The U’s Theatre Department is taking on the brilliant and mammoth work of Tony Kushner’s Angels in America: Millennium Approaches, being directed by Larry West and premiering in the Babcock Theatre tonight.
The play brings into focus three unique relationships-that of Louis and Prior (a gay couple dealing with Prior’s AIDS diagnosis), Harper and Joe (a Mormon couple that has to deal with Joe’s homosexuality and Harper’s depression) and finally the infamous Roy Cohn (a lawyer who died of AIDS in 1986 while still denying his own homosexuality).
Angels in America explores religion, faith, sexuality, ethics and moral responsibility with a unique and thought-provoking perspective. Kushner puts the players in their respective corners and watches them fight everything from themselves to heaven and earth.
The play challenges politics and choice, offering what Kushner calls, “A Gay Fantasia on National Themes.”
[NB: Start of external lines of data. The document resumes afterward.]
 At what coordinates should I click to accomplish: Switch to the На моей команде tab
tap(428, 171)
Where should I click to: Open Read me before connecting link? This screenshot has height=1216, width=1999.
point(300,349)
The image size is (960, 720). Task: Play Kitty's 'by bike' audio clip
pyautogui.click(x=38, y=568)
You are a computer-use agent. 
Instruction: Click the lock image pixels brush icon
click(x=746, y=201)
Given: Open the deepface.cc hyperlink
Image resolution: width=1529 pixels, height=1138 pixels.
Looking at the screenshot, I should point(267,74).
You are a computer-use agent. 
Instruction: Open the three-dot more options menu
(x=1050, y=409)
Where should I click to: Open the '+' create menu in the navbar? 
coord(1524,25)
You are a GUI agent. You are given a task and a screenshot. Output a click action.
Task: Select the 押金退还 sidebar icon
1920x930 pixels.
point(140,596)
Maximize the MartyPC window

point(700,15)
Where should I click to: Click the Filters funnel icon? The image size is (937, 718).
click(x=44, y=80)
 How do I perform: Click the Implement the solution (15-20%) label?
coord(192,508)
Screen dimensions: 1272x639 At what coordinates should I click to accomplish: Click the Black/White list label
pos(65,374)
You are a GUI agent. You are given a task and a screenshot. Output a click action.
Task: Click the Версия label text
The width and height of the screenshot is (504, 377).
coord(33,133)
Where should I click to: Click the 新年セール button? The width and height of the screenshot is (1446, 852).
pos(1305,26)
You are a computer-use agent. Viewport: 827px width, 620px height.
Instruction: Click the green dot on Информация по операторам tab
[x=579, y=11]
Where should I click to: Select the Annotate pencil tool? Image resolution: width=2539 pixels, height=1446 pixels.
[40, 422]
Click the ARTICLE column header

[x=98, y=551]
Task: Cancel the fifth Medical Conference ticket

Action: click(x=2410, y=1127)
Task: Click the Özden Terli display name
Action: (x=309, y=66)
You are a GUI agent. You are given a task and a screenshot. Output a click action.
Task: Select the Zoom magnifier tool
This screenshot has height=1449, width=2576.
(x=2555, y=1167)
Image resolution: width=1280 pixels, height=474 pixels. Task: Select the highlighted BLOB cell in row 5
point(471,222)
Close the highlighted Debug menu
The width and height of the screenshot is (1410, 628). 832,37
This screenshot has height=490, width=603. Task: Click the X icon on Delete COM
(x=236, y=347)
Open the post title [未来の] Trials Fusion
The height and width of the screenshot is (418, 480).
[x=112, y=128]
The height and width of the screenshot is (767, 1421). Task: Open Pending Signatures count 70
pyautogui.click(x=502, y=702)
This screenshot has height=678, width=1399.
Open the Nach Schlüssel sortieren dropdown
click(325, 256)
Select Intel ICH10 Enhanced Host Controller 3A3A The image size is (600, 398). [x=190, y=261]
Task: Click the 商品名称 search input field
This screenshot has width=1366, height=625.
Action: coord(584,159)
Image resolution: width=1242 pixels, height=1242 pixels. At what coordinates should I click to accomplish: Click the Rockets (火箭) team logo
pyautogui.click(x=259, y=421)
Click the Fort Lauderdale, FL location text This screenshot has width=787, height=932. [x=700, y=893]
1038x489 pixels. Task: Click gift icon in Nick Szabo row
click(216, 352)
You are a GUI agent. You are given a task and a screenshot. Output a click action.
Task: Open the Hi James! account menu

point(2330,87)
The play is part one of a two part series-the initial play is set in New York, during the 1980s, in the middle of the Reagan Era, on the eve of the next millennium, offering a unique and fitting backdrop to an age when AIDS was little-known and the future was far from certain politically and religiously. This atmosphere creates an interesting and poignant tension within the play that drives the dramatic action.
Go see Angels even if you disagree with everything about its content and circumstances-its poetic and life- affirming language and themes illustrate an intimate story of people and the choices they make. It just might change the way you think.
Angels in America will continue in its second installment as part of Babcock’s 2006 season. Tickets are available at Arttix, Kingsbury Hall and other vendors on campus.